*Tugas yang diminta A*: Dari catatan kenangan di bawah, tulis lagi bagian dari "Senin, 25 Oktober" sampai "lekang oleh waktu.", tapi tukar "perjalanan" dengan "hidup".
*Tugas yang diminta B*: Dalam catatan kenangan di bawah, setelah mempersembahkan arathi, mereka mencakupkan tangan. Untuk apa mereka melakukannya?

*Kutipan yang diberikan*:
○ ○ ○
Senin, 25 Oktober 2010

BERPULANGNYA AYAH DAN PERJUANGAN IBU

Diary perjalanan, untuk mengenang Ajik dan mengingat selalu perjuangan Ibu.

25 Oktober 1993 – 25 Oktober 2009
Sebuah Cerpen Hati yang tak lekang oleh waktu.
Namaste Astu Bhagavan Vishveshvaraya Mahadevaya
Tryambakaya Tripurantakaya Trikagni Kalaya 
Kalagnirudraya Nilakanthaya Mrutyunjayaya 
Sarveshvaraya Sadashivaya Shrimanmahadevaya Namaha 

Hari ini kami akan mengalungkan bunga di fotonya untuk sekian kalinya. Kami persembahkan arathi kemudian mencakupkan tangan sbg tanda kami sll mencintainya.

25 Oktober 1993
Aku berlari kecil dari Jro Beduran, sambil memegang tamia di tangan kecilku, waktu itu bersama Dode Resta. Aku lihat sepupuku Gek Devi menangis, sbg anak kecil yg baru menginjak kelas lima SD dmn emosi masih sj mendominasi, aku pun bertanya “Ada apa Dik? Siapa yg ganggu?kok nangis?siapa yg ganggu, bilang sj.” Teman2 kecilku pun memandangku dg tatapan kosong, seolah ingin mengatakan sesuatu yang ditahan, aku masih tidak mengerti, kemudian aku melayangkan pandanganku ke Jro Betenan...lho banyak orang, masyarakat berkumpul sampai di gerbang depan.
○ ○ ○
*Baris yang diambil*:
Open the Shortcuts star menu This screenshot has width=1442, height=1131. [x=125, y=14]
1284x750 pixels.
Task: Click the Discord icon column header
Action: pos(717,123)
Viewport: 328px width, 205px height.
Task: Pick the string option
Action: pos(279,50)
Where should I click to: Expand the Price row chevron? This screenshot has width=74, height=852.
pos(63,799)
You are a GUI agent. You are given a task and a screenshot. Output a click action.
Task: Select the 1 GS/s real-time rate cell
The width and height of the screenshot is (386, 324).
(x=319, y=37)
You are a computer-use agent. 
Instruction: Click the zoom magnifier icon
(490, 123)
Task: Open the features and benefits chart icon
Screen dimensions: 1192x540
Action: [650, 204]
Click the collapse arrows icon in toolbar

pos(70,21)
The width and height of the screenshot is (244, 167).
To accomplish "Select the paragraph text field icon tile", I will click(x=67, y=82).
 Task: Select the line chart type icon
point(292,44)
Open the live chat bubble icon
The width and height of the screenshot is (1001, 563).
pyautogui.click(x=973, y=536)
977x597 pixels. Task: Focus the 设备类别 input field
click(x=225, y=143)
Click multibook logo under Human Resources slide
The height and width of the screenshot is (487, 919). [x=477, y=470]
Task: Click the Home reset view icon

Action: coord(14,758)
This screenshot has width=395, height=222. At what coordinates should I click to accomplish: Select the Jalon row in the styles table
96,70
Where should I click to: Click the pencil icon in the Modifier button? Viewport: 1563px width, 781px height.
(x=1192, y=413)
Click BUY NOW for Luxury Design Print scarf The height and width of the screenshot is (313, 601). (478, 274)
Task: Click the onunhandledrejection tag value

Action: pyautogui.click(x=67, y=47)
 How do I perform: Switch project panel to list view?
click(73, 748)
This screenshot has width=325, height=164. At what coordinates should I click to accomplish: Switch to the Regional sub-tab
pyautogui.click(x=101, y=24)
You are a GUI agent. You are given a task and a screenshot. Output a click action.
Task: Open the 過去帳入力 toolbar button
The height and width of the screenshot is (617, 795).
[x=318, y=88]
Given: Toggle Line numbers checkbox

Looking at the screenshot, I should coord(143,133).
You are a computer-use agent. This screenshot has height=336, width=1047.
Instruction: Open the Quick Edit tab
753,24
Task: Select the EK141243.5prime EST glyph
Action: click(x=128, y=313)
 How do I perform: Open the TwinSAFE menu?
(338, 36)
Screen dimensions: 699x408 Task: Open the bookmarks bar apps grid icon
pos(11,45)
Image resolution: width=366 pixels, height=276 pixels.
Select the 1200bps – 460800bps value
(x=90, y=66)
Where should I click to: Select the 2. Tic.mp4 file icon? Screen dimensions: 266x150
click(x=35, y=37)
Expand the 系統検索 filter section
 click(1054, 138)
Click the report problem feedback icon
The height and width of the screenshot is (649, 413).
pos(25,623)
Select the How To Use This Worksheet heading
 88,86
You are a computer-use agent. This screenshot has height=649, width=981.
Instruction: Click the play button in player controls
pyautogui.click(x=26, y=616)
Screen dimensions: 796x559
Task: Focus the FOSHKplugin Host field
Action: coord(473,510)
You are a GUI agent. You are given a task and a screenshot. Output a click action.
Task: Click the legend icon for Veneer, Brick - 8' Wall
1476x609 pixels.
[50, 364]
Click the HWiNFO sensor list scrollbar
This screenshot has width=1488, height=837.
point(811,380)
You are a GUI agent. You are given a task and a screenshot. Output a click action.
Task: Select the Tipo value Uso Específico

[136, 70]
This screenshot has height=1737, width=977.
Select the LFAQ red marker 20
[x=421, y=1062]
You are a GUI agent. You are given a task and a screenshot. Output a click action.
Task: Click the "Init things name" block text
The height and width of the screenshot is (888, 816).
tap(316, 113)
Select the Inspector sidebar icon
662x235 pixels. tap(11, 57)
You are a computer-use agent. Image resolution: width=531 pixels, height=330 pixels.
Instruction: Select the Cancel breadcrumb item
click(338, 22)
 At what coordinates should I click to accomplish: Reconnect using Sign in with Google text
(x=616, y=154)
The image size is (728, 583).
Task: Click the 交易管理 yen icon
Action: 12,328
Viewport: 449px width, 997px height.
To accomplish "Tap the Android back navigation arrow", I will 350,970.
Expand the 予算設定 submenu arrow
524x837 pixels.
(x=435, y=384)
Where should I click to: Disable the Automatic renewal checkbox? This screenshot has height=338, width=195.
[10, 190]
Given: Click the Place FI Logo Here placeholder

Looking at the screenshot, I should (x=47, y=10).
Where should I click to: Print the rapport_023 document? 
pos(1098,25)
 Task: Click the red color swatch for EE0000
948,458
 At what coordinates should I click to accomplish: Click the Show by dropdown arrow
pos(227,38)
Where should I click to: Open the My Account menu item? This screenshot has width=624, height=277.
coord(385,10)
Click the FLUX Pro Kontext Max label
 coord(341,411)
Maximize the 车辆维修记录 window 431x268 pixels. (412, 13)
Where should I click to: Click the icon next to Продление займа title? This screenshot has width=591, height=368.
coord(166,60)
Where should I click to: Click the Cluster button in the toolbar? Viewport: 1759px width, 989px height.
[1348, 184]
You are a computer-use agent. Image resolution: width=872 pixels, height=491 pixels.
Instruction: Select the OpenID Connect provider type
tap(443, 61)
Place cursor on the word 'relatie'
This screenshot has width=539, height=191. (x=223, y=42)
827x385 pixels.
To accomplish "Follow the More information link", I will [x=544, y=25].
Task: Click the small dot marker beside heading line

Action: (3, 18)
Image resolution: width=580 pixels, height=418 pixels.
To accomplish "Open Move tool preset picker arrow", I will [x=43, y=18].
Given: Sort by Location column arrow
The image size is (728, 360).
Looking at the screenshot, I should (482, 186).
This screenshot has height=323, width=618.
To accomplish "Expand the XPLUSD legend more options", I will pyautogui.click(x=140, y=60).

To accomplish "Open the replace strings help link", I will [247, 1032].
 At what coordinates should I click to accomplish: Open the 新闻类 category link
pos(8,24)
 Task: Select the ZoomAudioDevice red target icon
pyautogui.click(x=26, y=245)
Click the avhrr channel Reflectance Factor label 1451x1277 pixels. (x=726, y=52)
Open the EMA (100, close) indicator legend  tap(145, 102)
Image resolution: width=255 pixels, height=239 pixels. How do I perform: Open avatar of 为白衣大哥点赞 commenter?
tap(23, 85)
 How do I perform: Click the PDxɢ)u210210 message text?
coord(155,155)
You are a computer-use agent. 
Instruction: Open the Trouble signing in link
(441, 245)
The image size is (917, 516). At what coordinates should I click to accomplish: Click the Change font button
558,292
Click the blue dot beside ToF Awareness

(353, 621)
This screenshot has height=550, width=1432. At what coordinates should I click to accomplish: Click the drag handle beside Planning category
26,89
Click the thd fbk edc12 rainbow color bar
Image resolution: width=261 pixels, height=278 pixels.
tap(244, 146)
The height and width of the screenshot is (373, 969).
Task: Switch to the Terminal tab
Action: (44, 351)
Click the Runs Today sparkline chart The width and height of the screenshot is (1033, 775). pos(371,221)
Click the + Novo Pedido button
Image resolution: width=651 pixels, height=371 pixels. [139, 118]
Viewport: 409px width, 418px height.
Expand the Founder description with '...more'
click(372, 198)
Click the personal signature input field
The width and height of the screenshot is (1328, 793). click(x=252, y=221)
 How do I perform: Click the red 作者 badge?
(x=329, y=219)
○ ○ ○
*Jawaban yang diharapkan A*:
Senin, 25 Oktober 2010

BERPULANGNYA AYAH DAN PERJUANGAN IBU

Diary hidup, untuk mengenang Ajik dan mengingat selalu perjuangan Ibu.

25 Oktober 1993 – 25 Oktober 2009
Sebuah Cerpen Hati yang tak lekang oleh waktu.

*Jawaban yang diharapkan B*: Mereka mencakupkan tangan sebagai tanda bahwa mereka selalu mencintainya.